The horsefly finally made his way back through the classroom window closest to me. It was slightly cranked open like it always was with a moss covered oak branch on the other side. The temperature inside the classroom was maybe two degrees cooler than the 85 degree temp outside. My shirt clung to my body. I felt like I was bathed in sweat and continually wiped my hands on my pants just so my pencil wouldn’t slip through my fingers. There were a/c units in some of the classrooms at Upperline High School but not that one.
Truth be told, Upperline High School could barely afford to be open. It was the worst high school in New Orleans. Actually, it was the worst high school anywhere. Even the national secondary school listing for Upperline stated that “based on test scores, dropout rates, and socioeconomic status of the students, Upperline High School is one of the worst schools in the country.”

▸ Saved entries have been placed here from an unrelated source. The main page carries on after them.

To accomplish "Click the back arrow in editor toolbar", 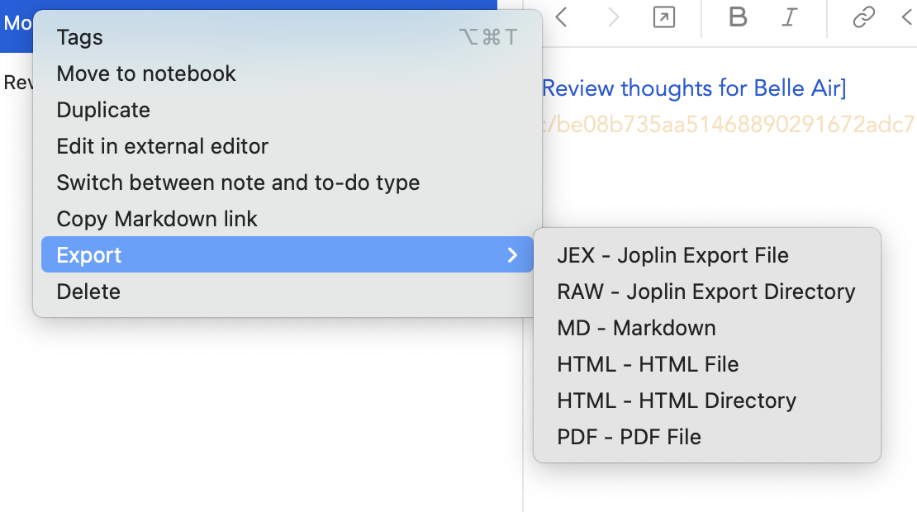I will 562,17.
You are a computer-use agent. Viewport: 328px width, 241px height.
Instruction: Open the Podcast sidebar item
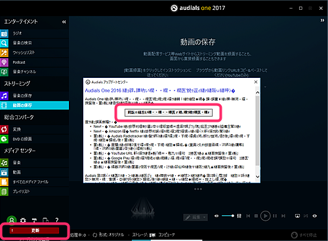pyautogui.click(x=34, y=62)
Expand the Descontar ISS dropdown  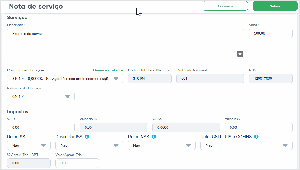89,145
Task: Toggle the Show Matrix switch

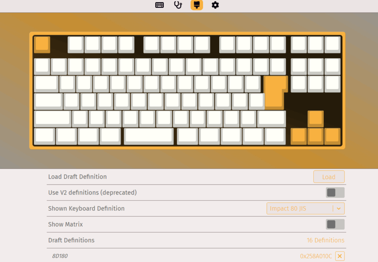Action: (x=335, y=224)
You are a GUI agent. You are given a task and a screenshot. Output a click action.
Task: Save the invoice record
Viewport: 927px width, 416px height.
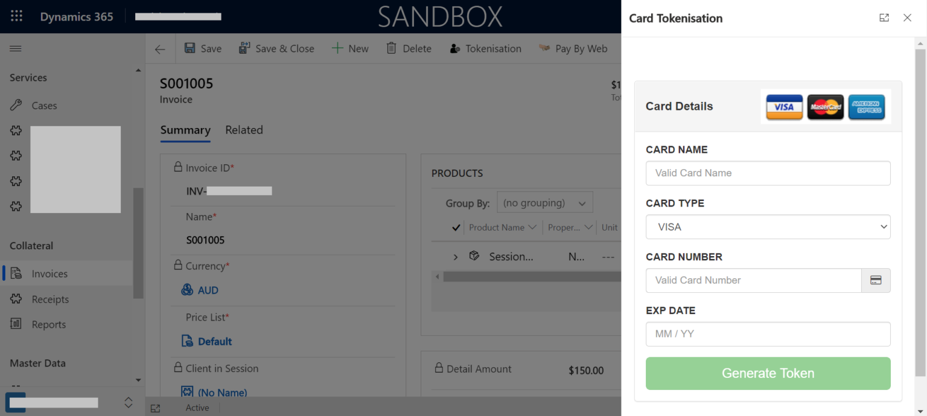pyautogui.click(x=203, y=49)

Sitting in my desk on the 6th day of May in 1971, I was one of the many socioeconomically and educationally impaired students in Mrs. Jensen’s Civics class to answer the roll call. That’s me. Harvey Morris … better known as R.V. Morris, a nickname given to me by my older brother Stan.
Needless to say, I learned very little throughout my high school years other than “how to leave in the middle of the day and not be missed” or “how to avoid being beat up by using the right exit doors”. I could have chosen to study “illegal habits that could get you killed or at the very least, arrested” but stuck with the basics instead.

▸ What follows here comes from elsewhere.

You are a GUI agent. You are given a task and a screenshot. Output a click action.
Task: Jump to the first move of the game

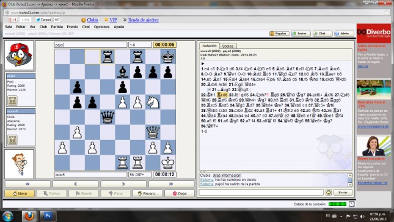coord(27,184)
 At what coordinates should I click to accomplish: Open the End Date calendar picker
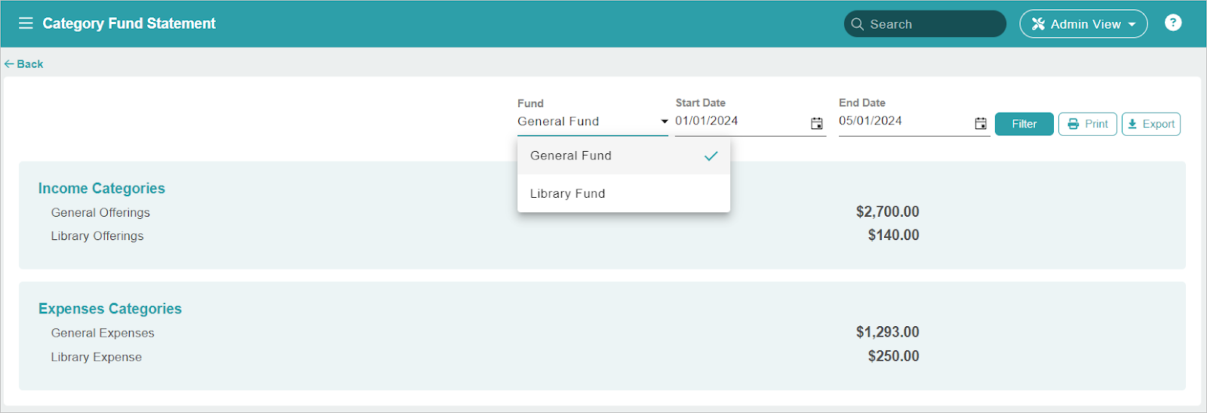tap(981, 123)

I wasn’t a stellar student, not by any stretch of the imagination. I wasn’t on any superlative list and not really known for any particular great accomplishments. In fact, the only notable thing that I ever did prior to my senior year didn’t even happen at Upperline. It happened in the sixth grade at Lafayette Elementary School. The school held a talent show on a stage that was set up on the playground. For some unknown reason, my mother signed me up to perform in a clown costume, playing the ukulele while singing Dean Martin’s That’s Amore while Peggy Marchelli did a ballet dance around me in a tutu. The judge and MC that night was Dick Van Dyke who worked at the local WDSU TV station before he became THE Dick Van Dyke. Peggy Marchelli and I came in 24th out of 25. Johnny Kushner’s tuba came in 25th.
Some of my Upperline classmates who were also classmates with me at Lafayette remember the talent show well and would often serenade me with That’s Amore in the cafeteria. Thank you, Mom.
There were two entrances into Upperline High School. One was on the Joseph Street side and the other was on Nashville Avenue. Students who used the Joseph Street side were known as “frats”. Frats wore weejuns (Penny loafers), had button down collars (usually madras) and listened to John Fred and The Playboys at The Valencia Club on Saturday nights.
The Nashville side was where the “cats” or “hoods” parked their ’57 Chevys. Greased down hair for guys and teased up hair about the size of a basketball held in place by lots of hair spray for the girls. They typically spent their weekends at the LaPlace Drag Strip.”